Doc Searls was talking the other day about scholarly works being available online, and the ways this could be helpful.
From the standpoint of writers, this could be a real blessing in terms of being able to access the correct information – or at least information that is more correct than is generally available. Those of us who write articles intending to inform on non-fiction topics are often confronted with advocacy research in the guise of serious study, and that is a big problem if you’re interested in accuracy.
If you’re not familiar with advocacy research, what it is usually consists of a paid study for marketing or other purposes, with an outcome favorable to whatever idea those footing the bill expect to get across to the public. We’re all familiar with those kinds of statements in advertising like, “4 out of 5 dentists recommend Toothpaste A” or “studies show Handsoap XYZ kills ten times more bacteria!” Most people recognize those “studies” for what they are, and may even have come to expect them in marketing situations.

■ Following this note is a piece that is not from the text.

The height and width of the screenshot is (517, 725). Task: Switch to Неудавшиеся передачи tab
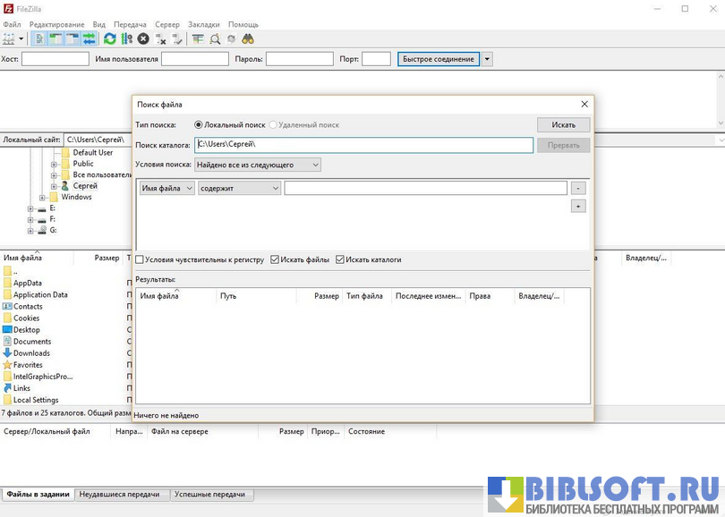pos(120,495)
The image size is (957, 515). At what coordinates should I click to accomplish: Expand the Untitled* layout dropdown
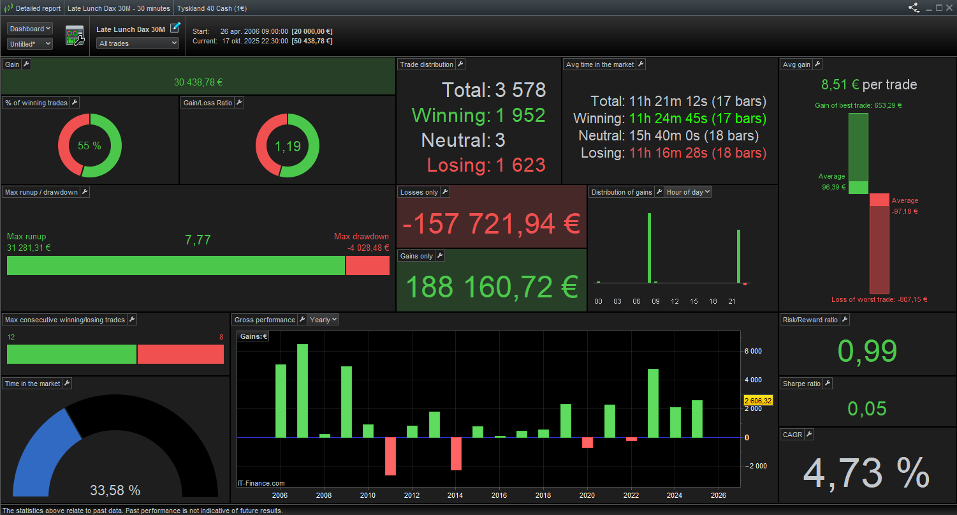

Unfortunately people like numbers and statistics, even if they don’t make any sense, or are scientifically unsupportable. Emphasis on this kind of information is so often used these days by activists for all kinds of causes, that I’ve noticed a good bit of advocacy research creeping into publications from government agencies and non-profits, where its use is nothing short of misleading and dishonest.
With the genuine article available online for anybody to see, this could go a long way in helping the public get a better, more reliable understanding of issues they need to deal with. This could mean the end of advocacy research, and that would be a great benefit for everybody – everybody, that is, except those phony institutes and fake thinktanks.